O governo federal retomou oficialmente, nesta quinta-feira (14), as operações da Fábrica de Fertilizantes Nitrogenados da Bahia (Fafen-BA), em Camaçari, em uma iniciativa voltada à ampliação da produção nacional de fertilizantes e à redução da dependência brasileira das importações do insumo.

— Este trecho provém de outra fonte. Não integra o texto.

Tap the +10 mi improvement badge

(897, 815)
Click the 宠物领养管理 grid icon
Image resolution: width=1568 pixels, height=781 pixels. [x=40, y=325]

A visita à unidade contou com a presença do presidente Luiz Inácio Lula da Silva e do ministro da Agricultura e Pecuária, André de Paula. Segundo o governo, a reativação da planta integra a estratégia nacional de fortalecimento da segurança alimentar e do agronegócio.

Com investimento estimado em R$ 100 milhões, a Fafen-BA possui capacidade para produzir 1,3 mil toneladas diárias de ureia, o equivalente a cerca de 5% da demanda nacional. A retomada também deve gerar 900 empregos diretos e aproximadamente 2,7 mil indiretos.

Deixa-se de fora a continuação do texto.